» **TEXT BLOCK**
+++
Power Method & Lanczos Method
Previously, we used the SVD to find the best rank-\(k\) approximation to a matrix \(\mathbf{X}\). For this application, notice that we didn’t really need to find all the singular vectors and values.
We can save time by computing an approximate solution to the SVD. In particular, we will only compute the top \(k\) singular vectors and values. We can do this with iterative algorithms that achieve time complexity \(O(ndk)\) instead of \(O(nd^2)\). Today, we will see two such algorithms: the power method and the Lanczos method.
The Power Method
The power method is a general algorithm for finding the dominant eigenvector of a square matrix. In the context of computing the SVD of a matrix \(\mathbf{X} \in \mathbb{R}^{n\times d}\), we apply the power method to the square, symmetric matrix \(\mathbf{A} = \mathbf{X}^\top \mathbf{X} \in \mathbb{R}^{d\times d}\).
+++
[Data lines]
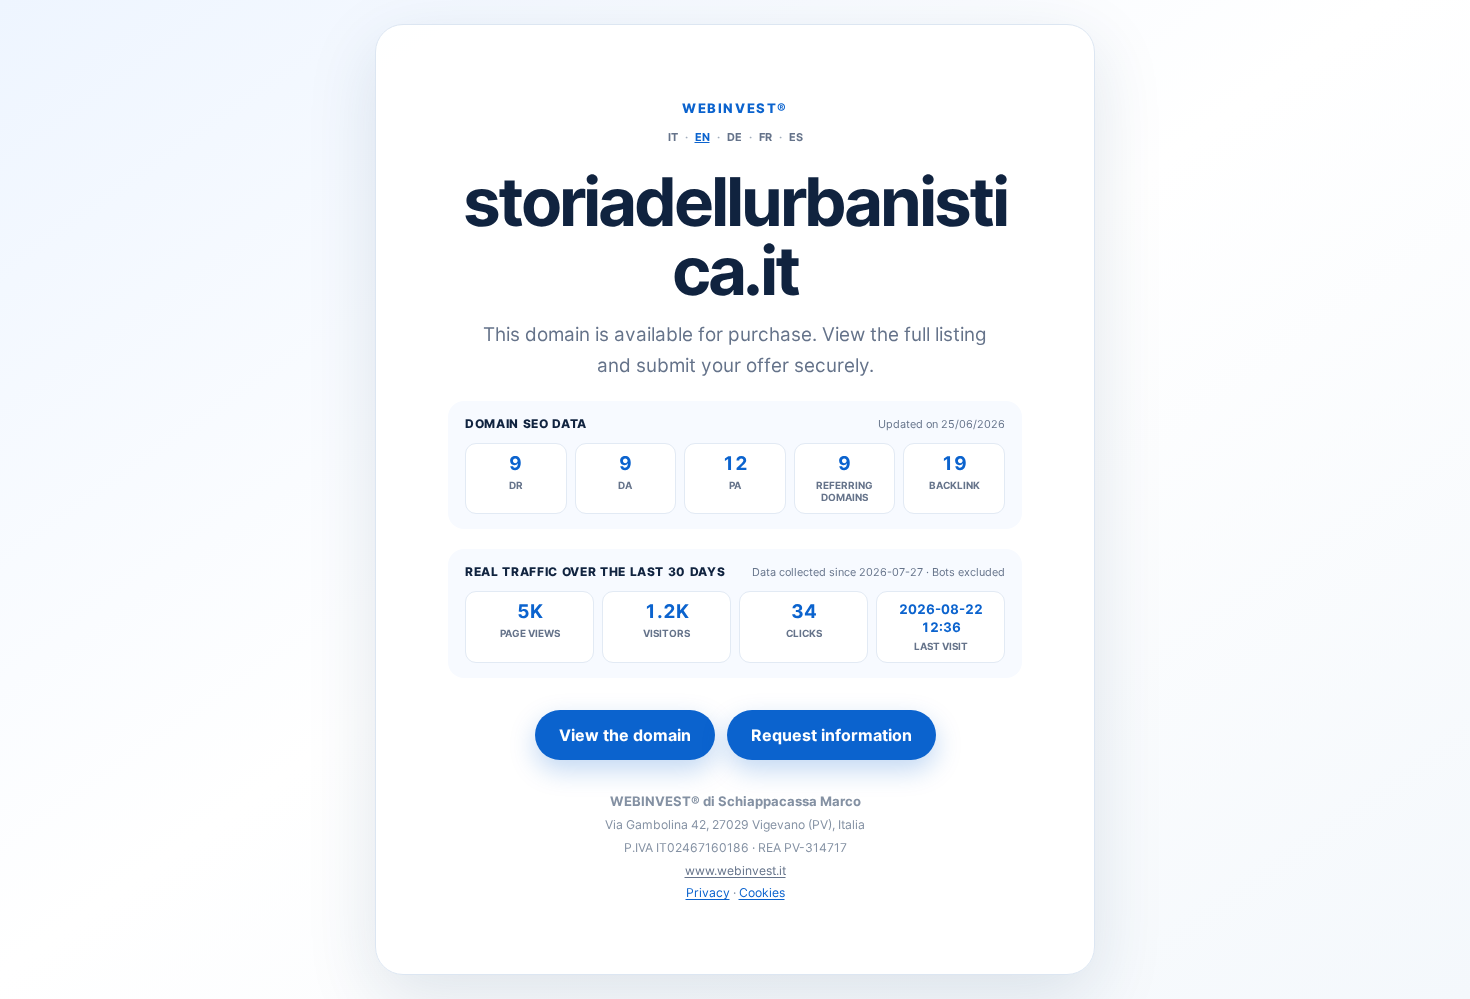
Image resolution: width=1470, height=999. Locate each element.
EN (702, 137)
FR (765, 137)
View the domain (625, 735)
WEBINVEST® (735, 108)
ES (796, 137)
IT (673, 137)
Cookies (762, 892)
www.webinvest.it (735, 870)
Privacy (708, 892)
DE (734, 137)
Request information (831, 735)
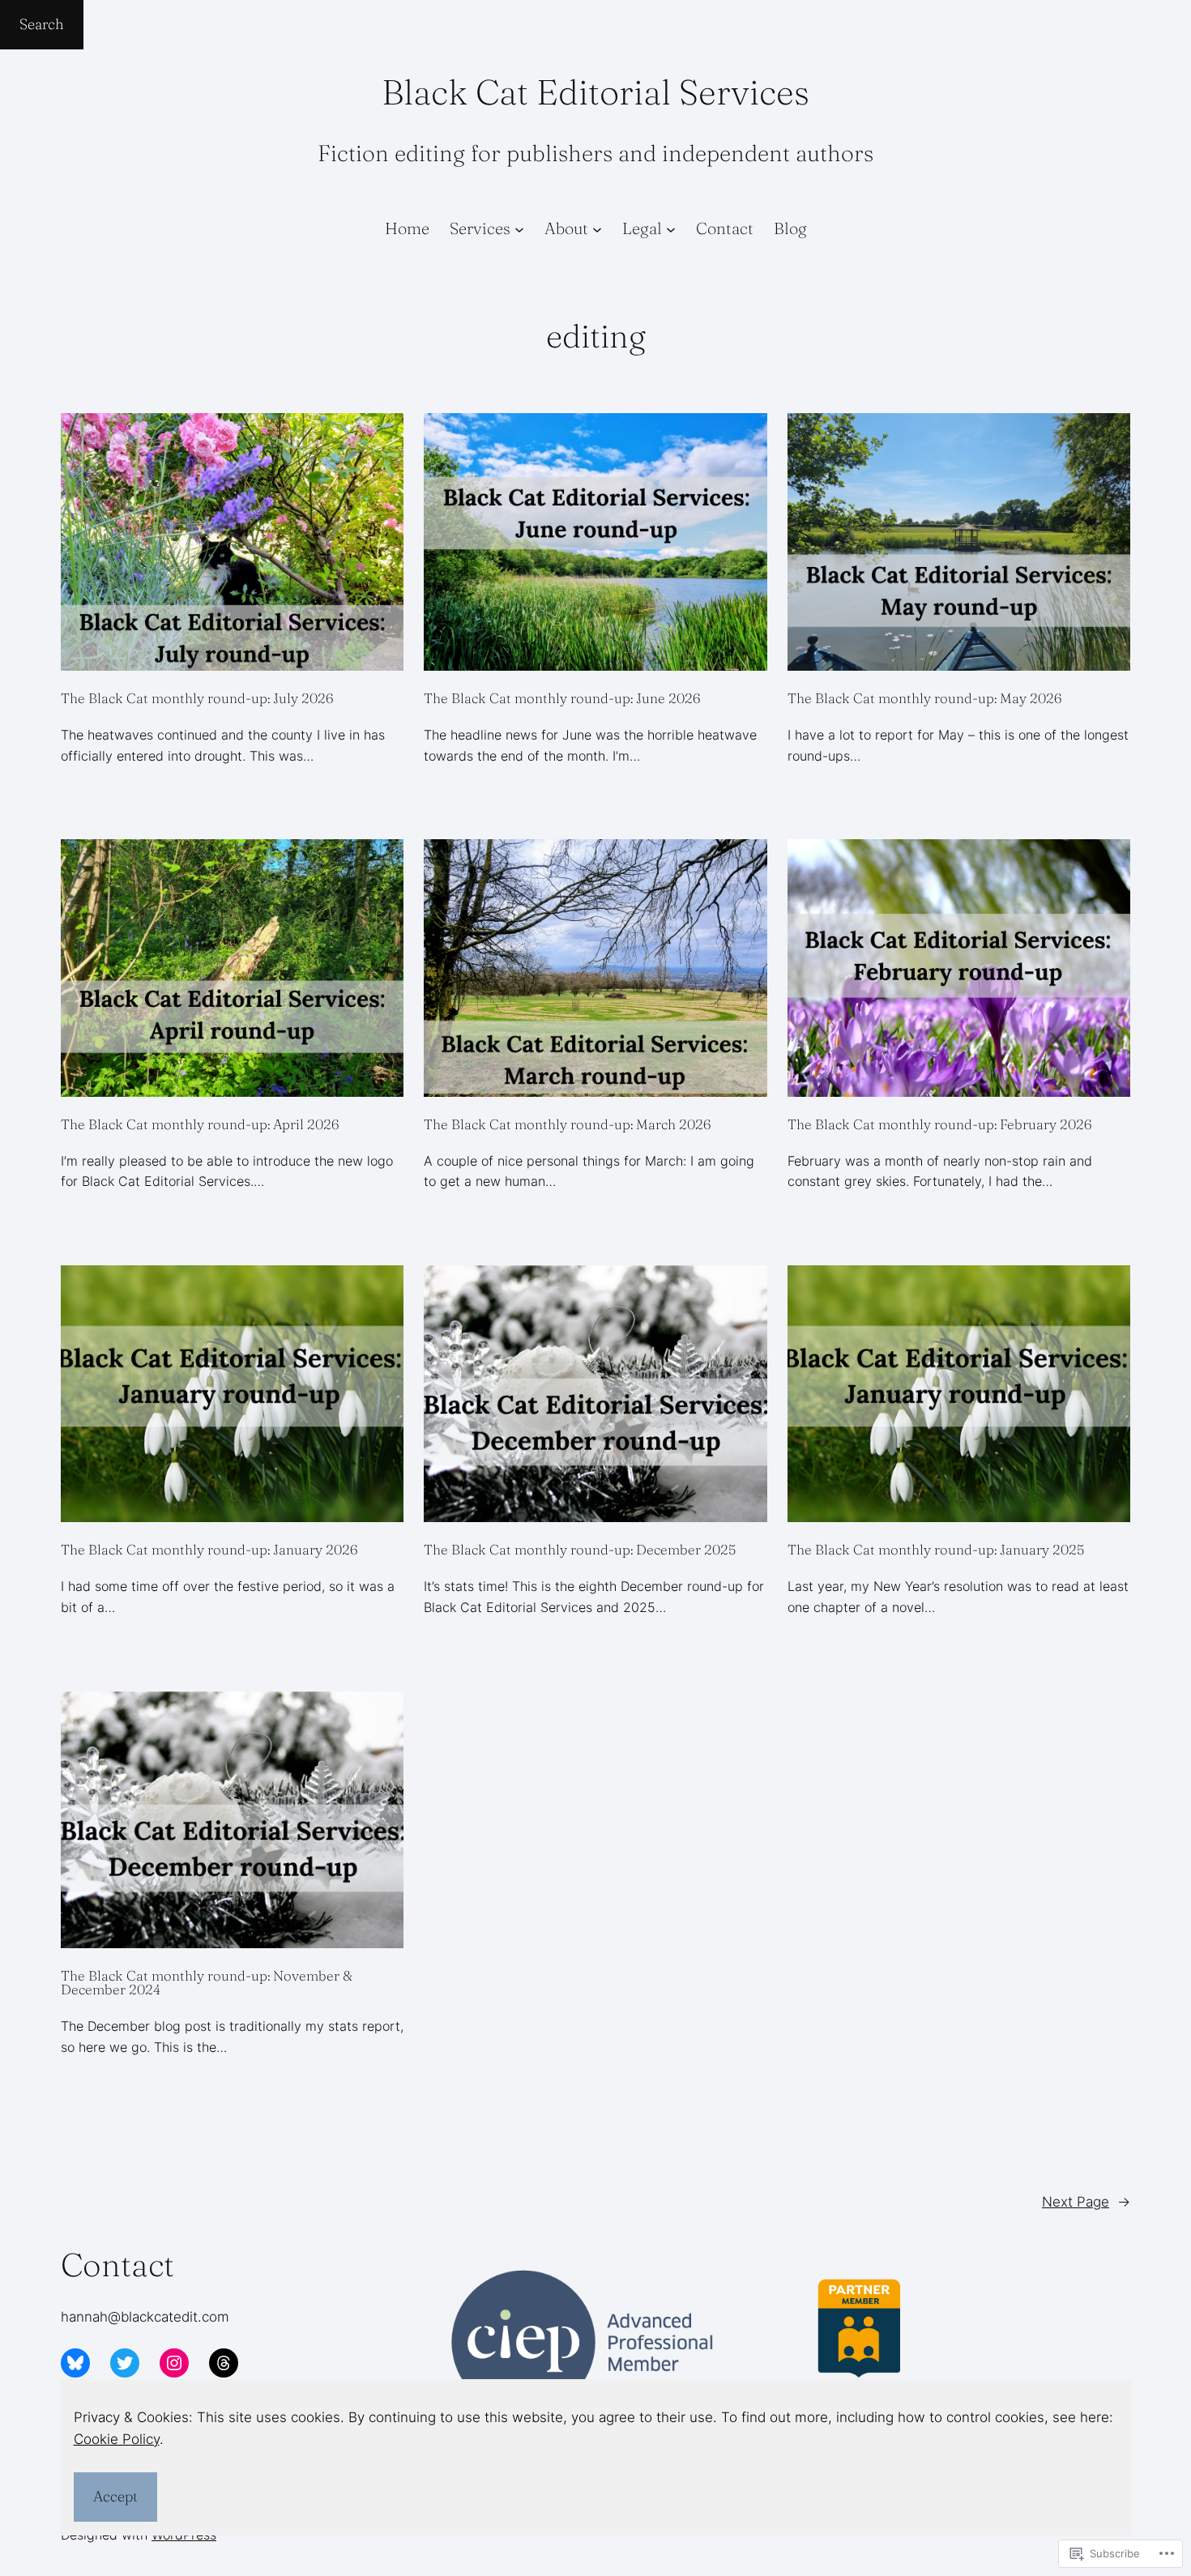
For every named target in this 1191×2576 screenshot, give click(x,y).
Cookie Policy (117, 2439)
+++
» **REQUESTS**
a: Retype part of the text on the power and Lanczos methods word for word, beginning at the words "Power Method &" and stopping after "the Lanczos method.".
b: Echo the records from the line that has "Privacy (708, 892)" through the last line of the records, leaving the pictures out.

» **ANSWERS GIVEN**
a:
Power Method & Lanczos Method
Previously, we used the SVD to find the best rank-\(k\) approximation to a matrix \(\mathbf{X}\). For this application, notice that we didn’t really need to find all the singular vectors and values.
We can save time by computing an approximate solution to the SVD. In particular, we will only compute the top \(k\) singular vectors and values. We can do this with iterative algorithms that achieve time complexity \(O(ndk)\) instead of \(O(nd^2)\). Today, we will see two such algorithms: the power method and the Lanczos method.

b:
Privacy (708, 892)
DE (734, 137)
Request information (831, 735)
For every named target in this 1191×2576 screenshot, give click(x,y).
Cookie Policy (117, 2439)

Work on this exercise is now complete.